While Knopf and Kubota have spent a significant amount of time in CCM's research labs, most of the students here this summer are experiencing the center for the first time. John Zerhusen, a rising senior in mechanical engineering at UD, learned about CCM through the Department of Mechanical Engineering.
“I found out that it's one of the leading facilities in the country for this kind of research,” Zerhusen says. “It seemed like the perfect opportunity for me, as an undergraduate with little real-world experience, to be able to work here. I really hope that I can get at least a basic understanding of how research is actually conducted. But beyond that, I want to learn as much as I can about the field of composites manufacturing in general. I feel that it could really benefit me when I look for careers in the future.”
Another newcomer this year is Kyle Hoffman, a rising senior at Winona State University in Minnesota -- one of only a handful of schools in the U.S. that offer composite material engineering as an undergraduate major.
“One of my professors used to teach at UD, and he informed me of the CCM program,” Hoffman says. “I thought it would be a great opportunity for me to explore the East Coast while also getting some real-world experience in my somewhat specialized field.”
Two of the other first-time summer interns are from Tuskegee University, a historically black university in Alabama. Tuskegee and UD have a long-term, multi-faceted research and education collaboration through CCM, organized around joint programs with the U.S. Army.
Keosha Forrest and Emory Head, both rising seniors at Tuskegee, are working on CCM's shear-thickening fluid (STF) project for extremity protection. Co-advised by Wagner and Gillespie, the two are learning how to synthesize and evaluate the materials and will spend some time at ARL toward the end of summer studying the STF-fabric interaction.
“Being here has truly been a learning experience for me,” Forrest says. “The faculty, staff, and graduate mentors are very supportive and easy to talk to.”
Head agrees. “This summer research opportunity has been a great experience thus far,” he says. “I'm enjoying the environment and the people surrounding me. The work I do is hands-on and has great depth, and the learning opportunities are endless. UD has truly done a great job with this program, and I am extremely grateful to be a part of it.”
According to CCM associate director Suresh Advani, who is also the George W. Laird Professor of Mechanical Engineering, the student interns at CCM not only gain research experience but also receive training in a variety of topics from safety to poster preparation. “One of the great things about the center,” says Advani, who is currently advising seven summer interns, “is that it's so well-organized, all of the logistics are taken care of, which frees the faculty to advise on the research.”
“There's also a tremendous synergy among the summer interns, the grad students, and the postdoctoral researchers,” he adds, “which gives the undergraduates a much broader perspective than they would have working alone in a smaller lab.
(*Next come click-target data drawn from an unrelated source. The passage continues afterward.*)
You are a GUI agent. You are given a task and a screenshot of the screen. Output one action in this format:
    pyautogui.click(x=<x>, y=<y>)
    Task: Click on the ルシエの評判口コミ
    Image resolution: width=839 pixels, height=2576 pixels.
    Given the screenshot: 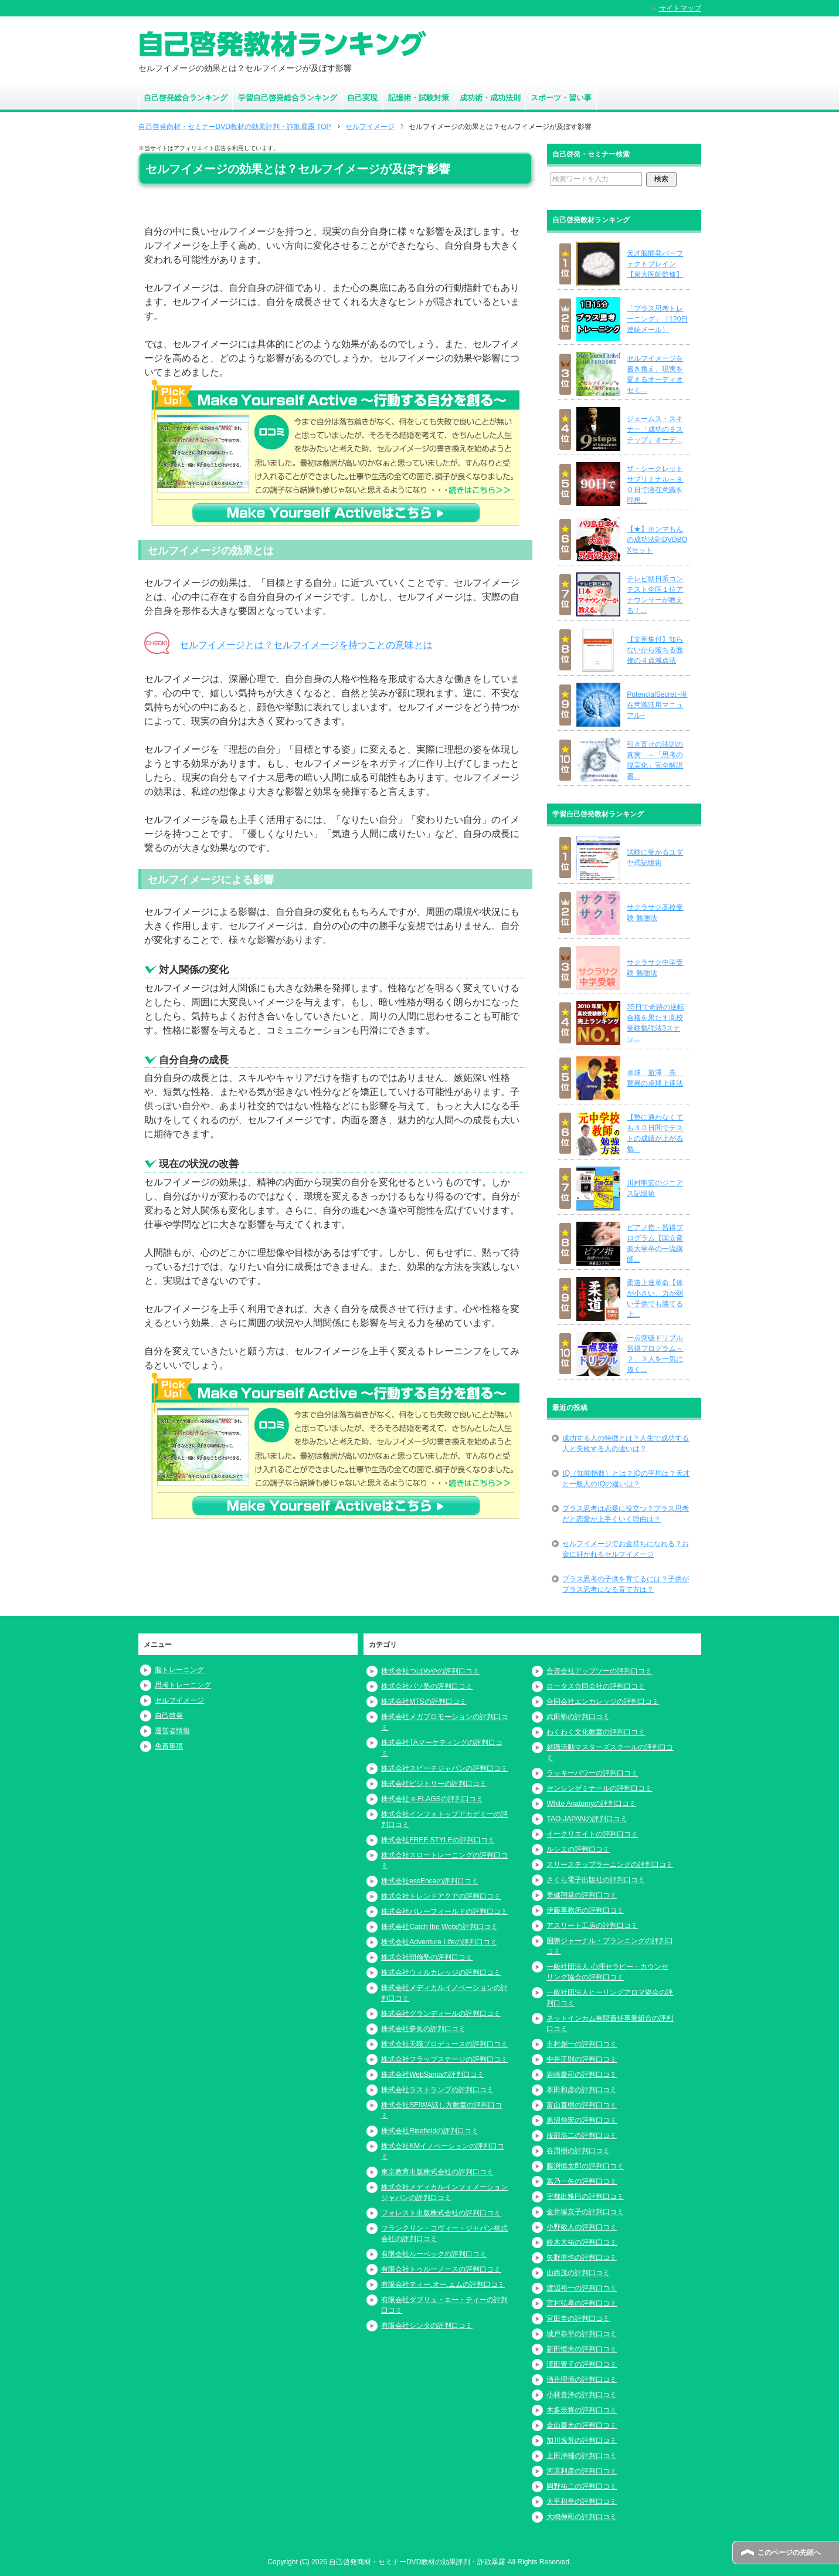 What is the action you would take?
    pyautogui.click(x=578, y=1849)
The students really feed off each other in programs like this.”
Apparently, the formula works, as CCM has hosted more than 1,000 undergraduates in the 28 years since the program was implemented. “Although CCM doesn't grant degrees,” says Gillespie, “the education of students at all levels is a critical component of our mission. Our goal is to complement the efforts of all of our contributing academic departments in training composites engineers for the workplace.”
Even the parents of participants have noted the value of the program. “I got an e-mail from one mother,” Gillespie says, “thanking me for helping to make this 'wonderful internship opportunity' available to her son. She told me he's so excited about the experience that he's out of bed by 6:30 a.m. and out the door by 7. I like to think that all of our summer researchers are this enthusiastic about their work here and that their parents are equally supportive of their participation.”